Ci fermiamo. Lontani dai fari e dalla prostituzione della città. Sicuri che la notte, qui, farà finta di niente per poterci spiare dal buco della serratura.
Ci baciamo. Le labbra braccano altre labbra, la pelle pretende altra pelle, cercando e provocando l’elettricità e i respiri della nostra carne. Abbasso il finestrino e mi metto carponi, immergendo il viso nell’odore del grano, e il mio sesso nudo lucido di eccitazione si protende e ti invita sfrontato a reclamare il suo raccolto.
Sento il vento fresco sulla faccia e la tua lingua e le tue dita che mietono le mie inibizioni.
Sento che è tutto lontano e che ti vorrei ancora più vicino e mi dimeno contro di te per spingerti a divorarmi ancora più vorace.
Sento la mia figa che grida endorfine e il mio orgasmo che scuote le spighe come un soffio di muta pace improvvisa.
Dico: “Ti voglio” e mi lecco le labbra.
Dico: “Ti voglio” e guardandoti sconcia succhio avida le tue dita che sanno di me.
Non dico più niente e faccio quello che hai desiderato per tutta la notte.
Mentre cercavamo il buio della città.
Io ho dedicato la mia bocca al tuo cazzo come la prima della classe, esaltata dal tuo godere.

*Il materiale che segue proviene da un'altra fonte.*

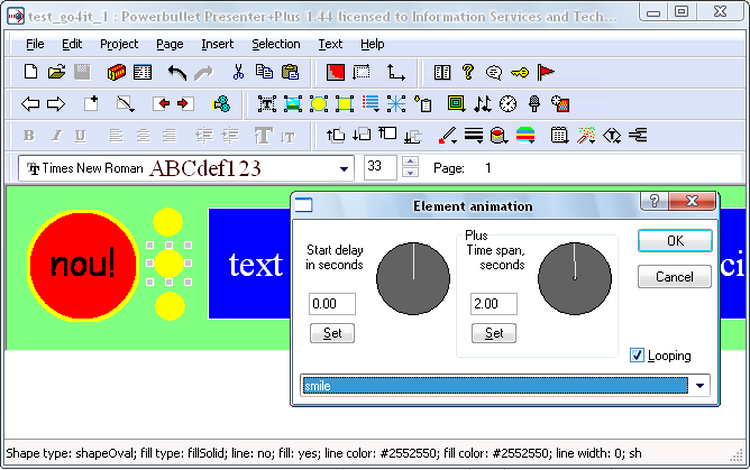
Task: Click the Undo arrow icon
Action: (x=177, y=72)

E tu mi hai afferrata per i capelli e hai preteso ancor di più dalla mia gola lasciva.
Io ti ho lasciato a un istante dal perderti e ho baciato il tuo cazzo duro scivolando su di te con la mia figa bagnata.
E tu non mi hai lasciato neanche la ragione per capirlo, che siamo venuti insieme, e insieme a noi le nostre anime scopate dalla notte.
Accendo una sigaretta per iniziare a pensare a domani sera.
Per ME Scopare non è un verbo come tutti gli altri. Il Verbo Scopare è il mio amante prediletto da sbattere in tutte le sue coniugazioni nel letto della tastiera e dell’immaginazione.
Perchè Scopare non è solo un verbo, ma una possibilità di improvvisazione, un suono che sussurra tempesta tra le lenzuola. Mi piace dire “Scopami” con un filo di voce che ricama il desiderio sulla pelle, che dichiara una resa incondizionata e imprevedibile al piacere.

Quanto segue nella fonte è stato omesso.